A stunningly incisive and poignant novel about family, duty and the challenging world of the mind.
Joan McAllistair is about to embark on the 'Trip of a Lifetime' with her daughter Eloise; a journey back to her childhood South Africa and the family homestead in the old Boer Republic of the Orange Free State.
For Eloise, the trip is partly a gift, partly a means of assuaging her guilt at moving her mother into a care home. For Joan, the discovery of her grandmother's journal transports her to the troubled times of the Anglo-Boer war. Eloise, in the meantime, has gambled her business's entire fortune on a promise made by an old lover.
As their stories unravel, Joan takes increasing refuge in the landscape of her mind - in journeys to her own past. She also finds an unexpected friend in a lonely teenager who shares her fascination with history.

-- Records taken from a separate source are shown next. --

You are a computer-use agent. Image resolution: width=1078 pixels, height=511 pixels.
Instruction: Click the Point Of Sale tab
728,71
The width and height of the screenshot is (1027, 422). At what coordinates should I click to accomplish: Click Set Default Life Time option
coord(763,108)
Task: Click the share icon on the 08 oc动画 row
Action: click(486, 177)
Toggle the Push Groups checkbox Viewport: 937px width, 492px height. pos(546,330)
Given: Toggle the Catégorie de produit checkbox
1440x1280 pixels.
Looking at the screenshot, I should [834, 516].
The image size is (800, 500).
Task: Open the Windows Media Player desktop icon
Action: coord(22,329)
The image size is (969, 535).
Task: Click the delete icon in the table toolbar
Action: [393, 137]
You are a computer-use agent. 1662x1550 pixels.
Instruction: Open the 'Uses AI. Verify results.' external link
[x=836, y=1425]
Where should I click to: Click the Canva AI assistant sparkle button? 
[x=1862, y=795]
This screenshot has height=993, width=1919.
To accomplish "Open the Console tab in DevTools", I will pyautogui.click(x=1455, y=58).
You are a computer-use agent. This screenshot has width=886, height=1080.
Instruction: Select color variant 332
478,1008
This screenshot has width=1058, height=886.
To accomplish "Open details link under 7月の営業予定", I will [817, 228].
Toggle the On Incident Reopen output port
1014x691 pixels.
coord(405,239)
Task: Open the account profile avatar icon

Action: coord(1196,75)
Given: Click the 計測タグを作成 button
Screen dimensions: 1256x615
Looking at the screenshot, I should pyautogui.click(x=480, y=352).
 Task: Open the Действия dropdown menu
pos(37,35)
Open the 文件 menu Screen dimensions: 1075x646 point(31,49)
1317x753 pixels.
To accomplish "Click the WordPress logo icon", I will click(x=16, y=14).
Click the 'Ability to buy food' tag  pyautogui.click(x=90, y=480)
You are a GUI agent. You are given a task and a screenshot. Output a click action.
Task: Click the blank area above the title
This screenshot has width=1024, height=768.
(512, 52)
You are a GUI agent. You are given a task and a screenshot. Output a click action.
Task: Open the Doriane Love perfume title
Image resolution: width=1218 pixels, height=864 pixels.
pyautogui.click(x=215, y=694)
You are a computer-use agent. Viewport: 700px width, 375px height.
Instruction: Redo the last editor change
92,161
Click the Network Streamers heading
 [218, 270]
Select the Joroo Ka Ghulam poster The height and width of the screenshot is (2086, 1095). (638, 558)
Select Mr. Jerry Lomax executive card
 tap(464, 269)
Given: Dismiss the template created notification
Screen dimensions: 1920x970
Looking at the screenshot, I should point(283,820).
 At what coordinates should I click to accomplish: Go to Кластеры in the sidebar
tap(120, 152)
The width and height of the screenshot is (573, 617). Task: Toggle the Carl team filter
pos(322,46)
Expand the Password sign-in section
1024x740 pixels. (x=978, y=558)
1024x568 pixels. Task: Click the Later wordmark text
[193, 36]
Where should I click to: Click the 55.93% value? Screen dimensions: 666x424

Mason is surprisingly good at portraying female characters. A sympathetic and earnest book, its treatment of ageing and dementia are particularly illuminating. - The Age
The strands of this compelling story are woven with dexterity. Although The Lighted Rooms seems to end too quickly, it continues to haunt. - Courier-Mail
Richard Mason was born in South Africa in 1978 to activist parents who settled in England when he was ten. Brought up and educated in Britain he wrote his first novel, THE DROWNING PEOPLE, before going to Oxford. In the intervening years, Richard finished his degree, then set up an educational charity in memory of his sister Kay. The Kay Mason Foundation provides scholarships to disadvantaged South African children, paying for them to attend some of the country's best schools.